Morte em Veneza, 1912
Thomas Mann
Alemanha
Por que a escolha?
O uso do homoerotismo e uma exaltação repreensível da pederastia como “gesto filosófico”, como busca intelectual da beleza e da verdade por meio dos sentidos, tão comum no antigo mundo greco-romano, assumiu várias formas na história da arte ocidental; na pintura e na escultura, claro, mas também na literatura, de Platão a Marguerite Yourcenar. O alemão Thomas Mann (1875-1955) recorre a esse mesmo estratagema em seu romance Morte em Veneza, embora aqui ele se manifeste como uma consciência culpada, atribulada, uma mistura da agudeza moral e do moralismo burguês com o desassossego e o desencanto típicos do intelectual europeu do século 20.
Desde o aparecimento póstumo de seus diários, sabe-se que Mann viveu sua homossexualidade como um fardo ou um defeito secreto e que, por isso, só conseguiu explorá-la na escrita. Nesse sentido, duas citações permitem compreender a razão deste romance: primeiro uma passagem do escritor Gustav von Aschenbach, personagem principal da história e reflexo fiel do autor, na qual afirma que todas as grandes obras são criadas contra ou apesar de algo, “fraqueza corporal, vício, paixão”; segundo, um comentário do próprio Mann sobre o livro, onde afirma que o tema principal é “paixão como desequilíbrio e degradação”. Assim, todo o romance é recebido como um enorme pedido de desculpas, sem que fique muito claro se o que Mann lamenta é sua homossexualidade ou sua pederastia, ou ambas, como se a primeira fosse censurável (porque a segunda, sim, é).

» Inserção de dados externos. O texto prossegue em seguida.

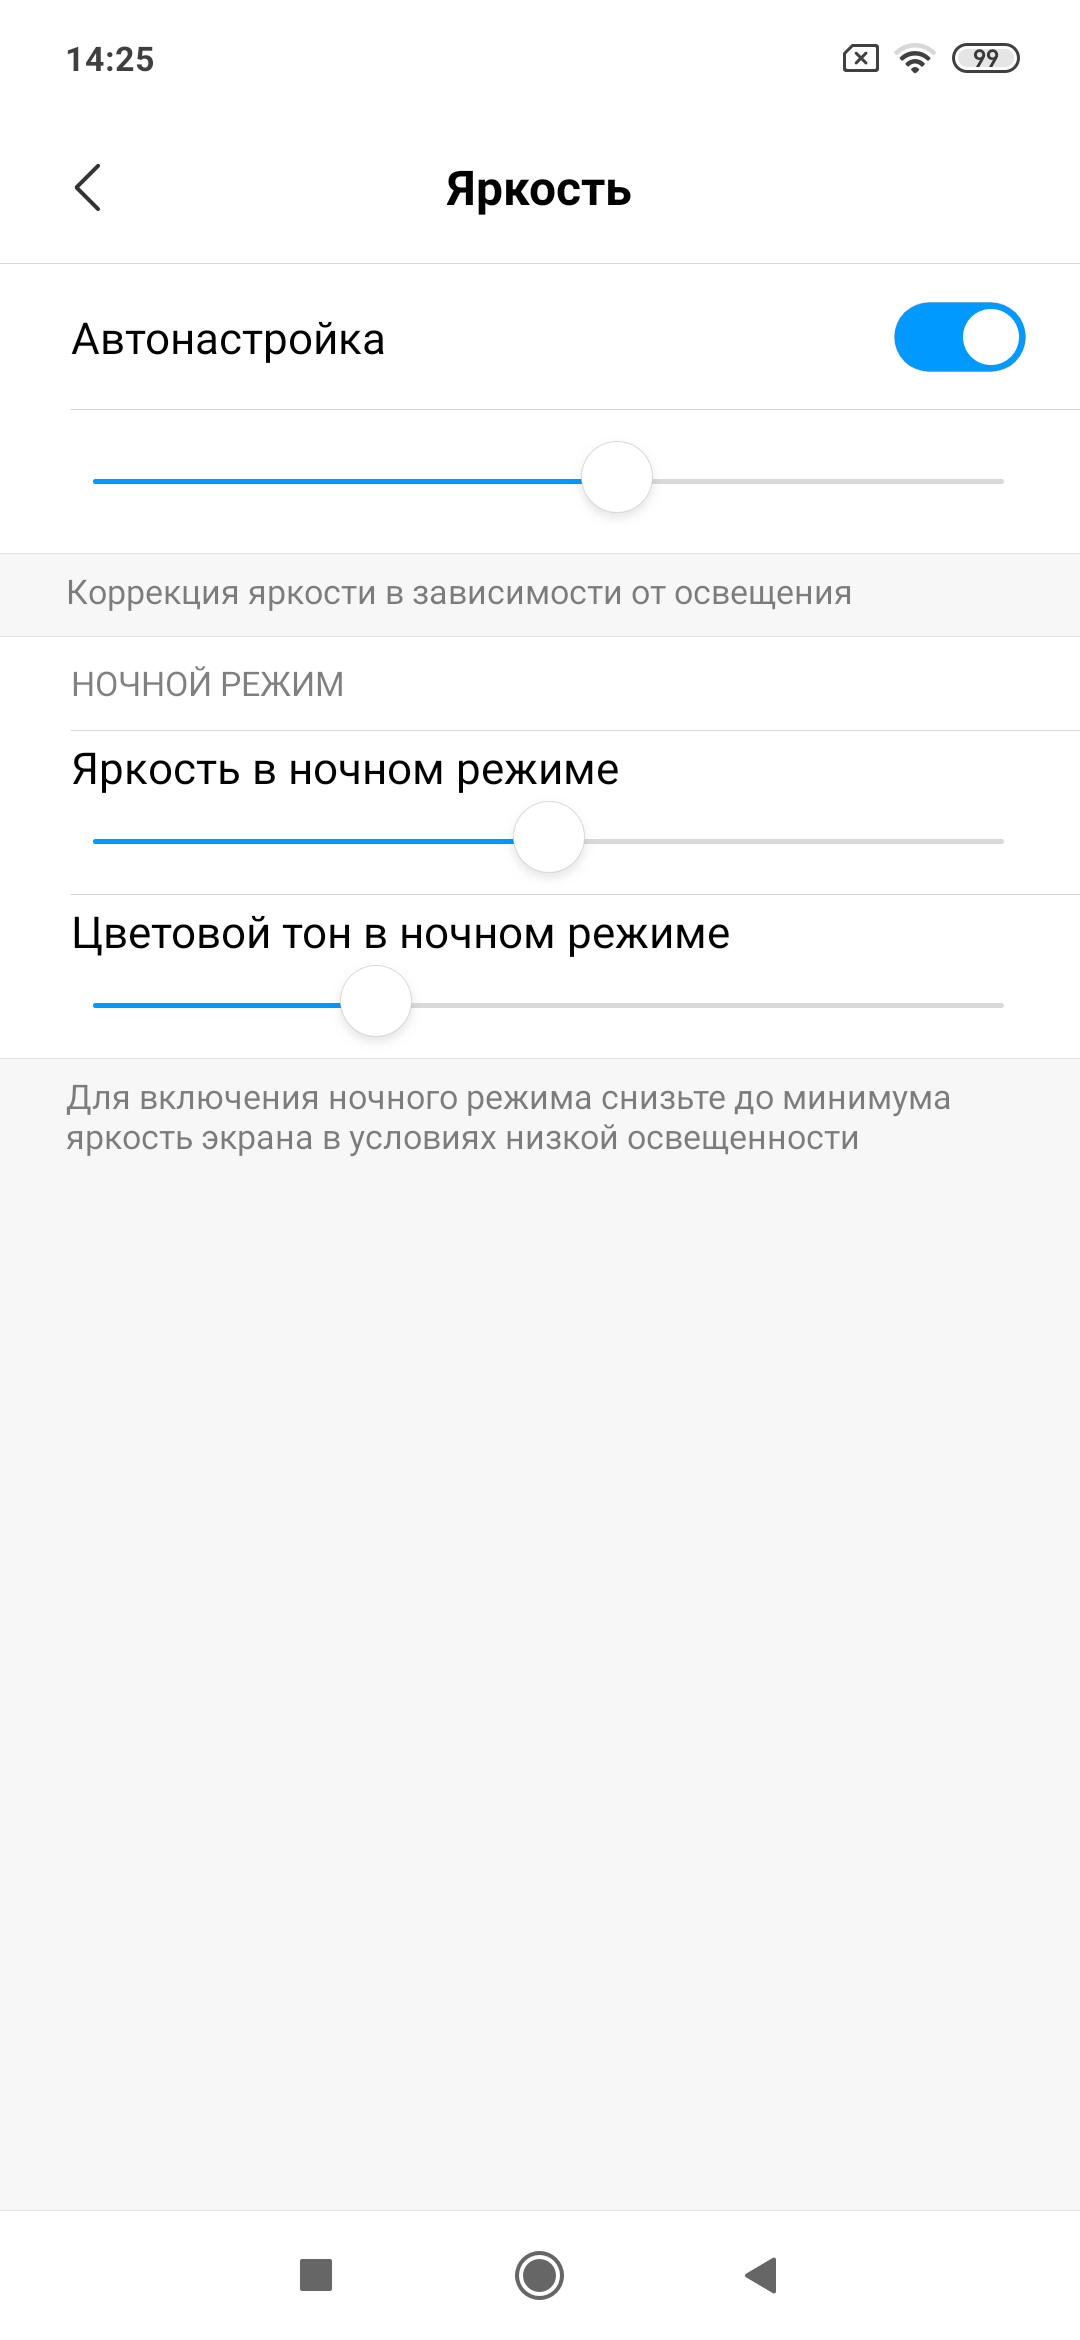The width and height of the screenshot is (1080, 2340).
Task: Tap the home circle navigation button
Action: pyautogui.click(x=539, y=2275)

A obsessão platônica e fatal de Aschenbach por Tadzio, um garoto de quatorze anos, se passa em uma Veneza pestilenta, devastada por uma epidemia de cólera. E é precisamente esse contraste, esse contexto de magnificência perseguida pelo mal, que acaba reforçando a ideia de Mann de que o desejo de beleza pode empurrar o desejante mais sincero para um abismo moral e, como não há desejante mais lúbrico do que um artista, nunca nenhum deles deveria ser considerado um modelo de virtude.